Quelles sont les notions associées à l’éclairage ? Et quels en sont les enjeux ? La dernière conférence du cycle « Lumière en discussion » présentera la chronologie des techniques impliquées et il sera notamment question de la révolution LED. On découvrira comment fabriquer une lumière colorée ou blanche, en faire varier ses caractéristiques pour les applications domestiques ou techniques  et créer des structures de lumière pour le bonheur de tous.

 

Jeudi 17 décembre, 17 heures, auditorium de la bibliothèque de l’Alcazar, Fernande Vedel, professeur émérite à l‘Université Aix-Marseille.

 

Image : artiste : Yann Kersalé, « la profondeur des lames » / crédit photographie : Laurent Lecat
Image : artiste : Yann Kersalé, « la profondeur des lames » / crédit photographie : Laurent Lecat

Impact des nanotechnologies sur l’environnement : comment les rayons X peuvent-ils aider à apporter des réponses ?

Les nanotechnologies font partie intégrante de notre quotidien. Chaussettes, crèmes solaires, aliments, peintures, ciments : on trouve des nanomatériaux dans de nombreux produits de consommation. Les nanomatériaux sont tous les matériaux composés ou constitués d’objets à l’échelle manométrique (un milliardième plus petit que le mètre). Comme toutes technologies innovantes, les nanotechnologies offrent la perspective d’avancées extraordinaires dans de nombreux domaines tels que la médecine par exemple, mais peuvent également s’avérer néfastes pour l’homme et l’environnement. Dans ce contexte le CEREGE étudie le comportement et le devenir des nanomatériaux pendant tout le cycle de vie des produits de consommation dans lesquels ils sont incorporés (utilisation, vieillissement, fin de vie …).

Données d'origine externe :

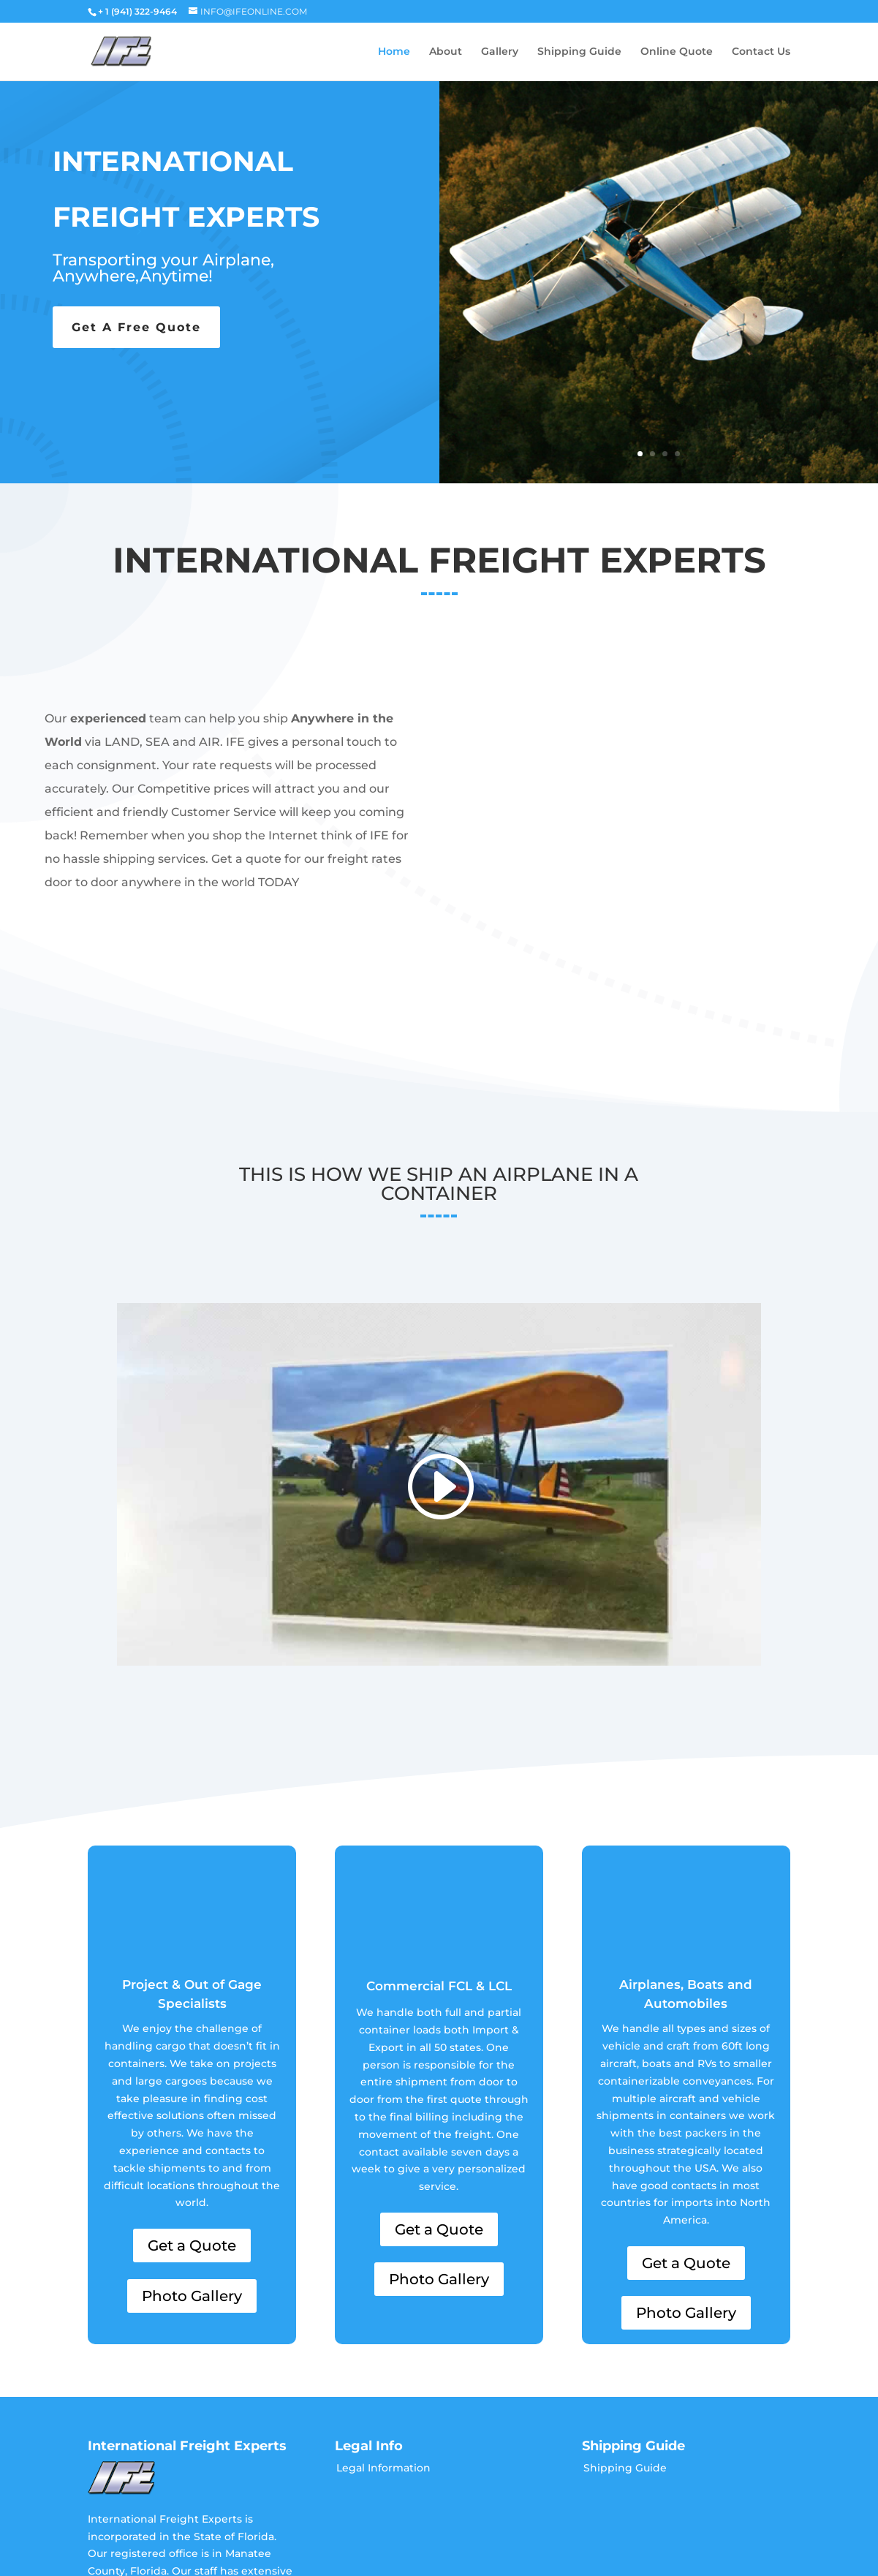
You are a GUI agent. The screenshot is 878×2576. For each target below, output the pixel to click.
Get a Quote (192, 2146)
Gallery (499, 52)
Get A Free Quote (136, 327)
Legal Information (383, 2368)
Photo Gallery (192, 2196)
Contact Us (761, 52)
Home (394, 52)
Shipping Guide (579, 52)
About (445, 52)
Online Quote (676, 52)
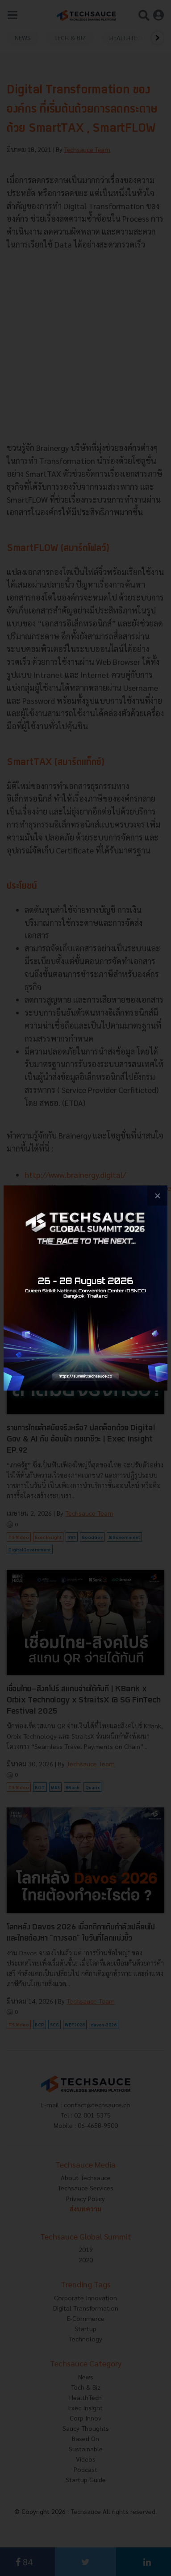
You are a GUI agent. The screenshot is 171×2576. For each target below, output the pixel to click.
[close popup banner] (157, 1195)
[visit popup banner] (85, 1288)
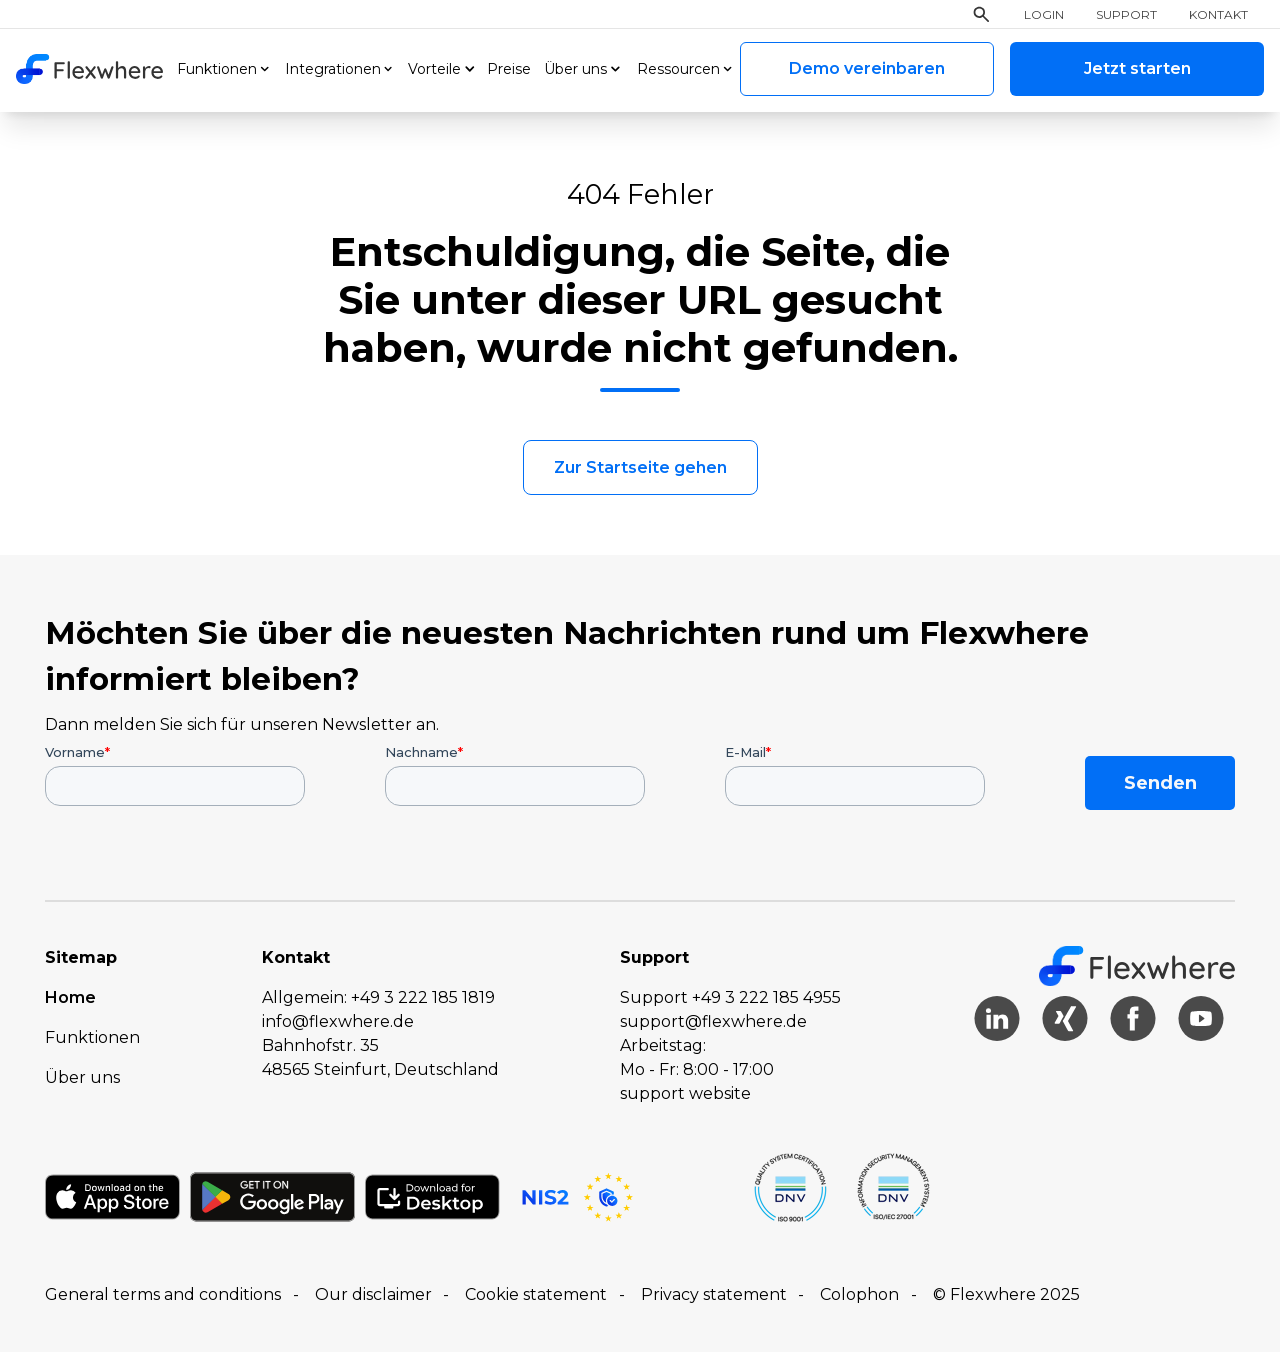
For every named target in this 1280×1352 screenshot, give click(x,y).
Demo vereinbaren (867, 68)
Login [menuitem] (1044, 15)
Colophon (859, 1294)
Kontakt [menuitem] (1218, 15)
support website (685, 1093)
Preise (509, 69)
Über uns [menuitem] (82, 1077)
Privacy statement (714, 1294)
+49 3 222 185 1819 (423, 997)
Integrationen (333, 69)
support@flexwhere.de (713, 1021)
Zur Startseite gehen (640, 467)
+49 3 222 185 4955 (766, 997)
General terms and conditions (163, 1294)
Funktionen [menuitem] (92, 1037)
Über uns (575, 69)
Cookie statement (536, 1294)
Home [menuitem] (70, 997)
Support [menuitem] (1126, 15)
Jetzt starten (1137, 68)
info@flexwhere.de (338, 1021)
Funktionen (217, 69)
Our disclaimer (373, 1294)
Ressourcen (678, 69)
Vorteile (434, 69)
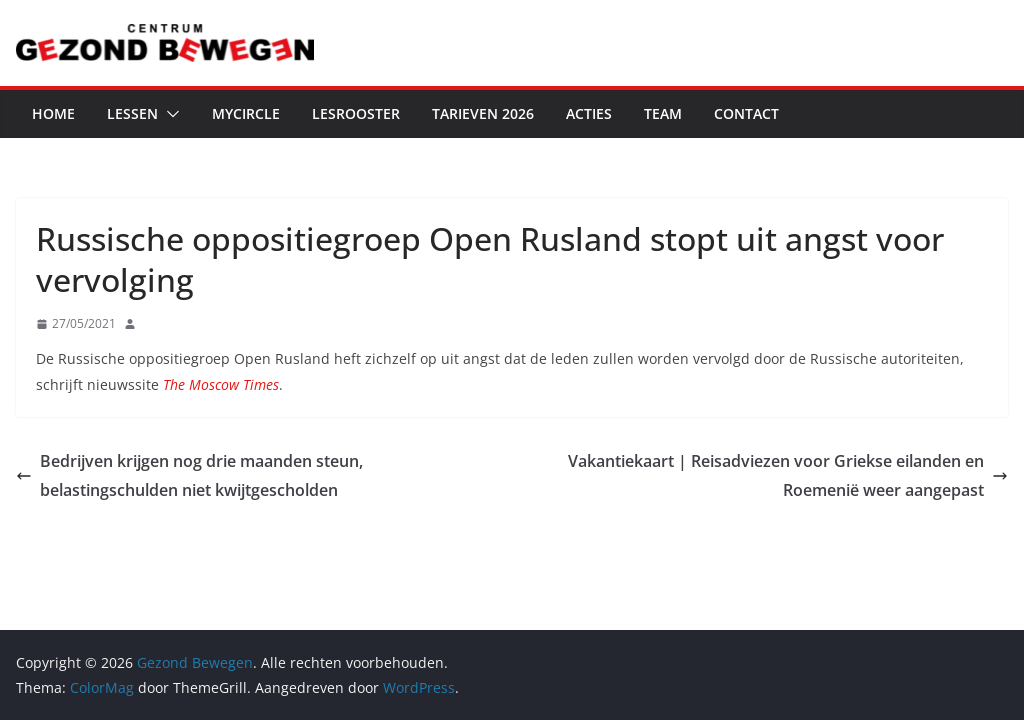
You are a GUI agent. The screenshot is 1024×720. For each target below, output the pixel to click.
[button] (169, 114)
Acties (589, 113)
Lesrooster (356, 113)
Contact (746, 113)
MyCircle (246, 113)
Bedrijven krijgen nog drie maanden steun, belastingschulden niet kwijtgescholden (189, 475)
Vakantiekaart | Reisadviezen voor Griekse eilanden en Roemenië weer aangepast (788, 475)
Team (663, 113)
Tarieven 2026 (483, 113)
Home (53, 113)
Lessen (132, 113)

Les nanomatériaux sont si petits qu’il n’est pas possible de les observer avec la lumière visible. Nous utilisons donc des techniques à base de rayons X pour détecter, localiser, visualiser, et caractériser ces particules jusqu’à l’échelle de l’atome et ainsi mieux comprendre leur comportement et devenir pour pouvoir in fine évaluer le risque qu’elles représentent et proposer une conception de ces objets plus « sûre » (safer by design).

 

Mardi 8 décembre, 17 heures, auditorium de la bibliothèque de l’Alcazar, Clément Levard, chercheur CNRS au Centre Européen de Recherche et d’Enseignement des Géosciences de l’Environnement, OSU Institut Pythéas.

 

© CEREGE

Les secrets de la matière vivante sous la lumière du synchrotron

Les nouvelles technologies toujours plus performantes nous permettent désormais d’explorer la matière vivante jusque dans ses secrets les plus intimes, en exploitant toutes les propriétés de la lumière. La structure de l’ADN en double hélice révélée par Watson et Crick en 1953 avait dévoilé à l’époque « le secret de la vie » (dixit Francis Crick). Aujourd’hui la vie recèle encore heureusement bien des mystères, que nous perçons un peu plus chaque jour avec de nombreuses applications pour notre quotidien et notre santé. Des enzymes gloutons aux médicaments de demain : voici un voyage au cœur de la matière vivante jusqu’à l’échelle de l’atome grâce aux microscopes de l’infiniment petit et à la lumière du synchrotron.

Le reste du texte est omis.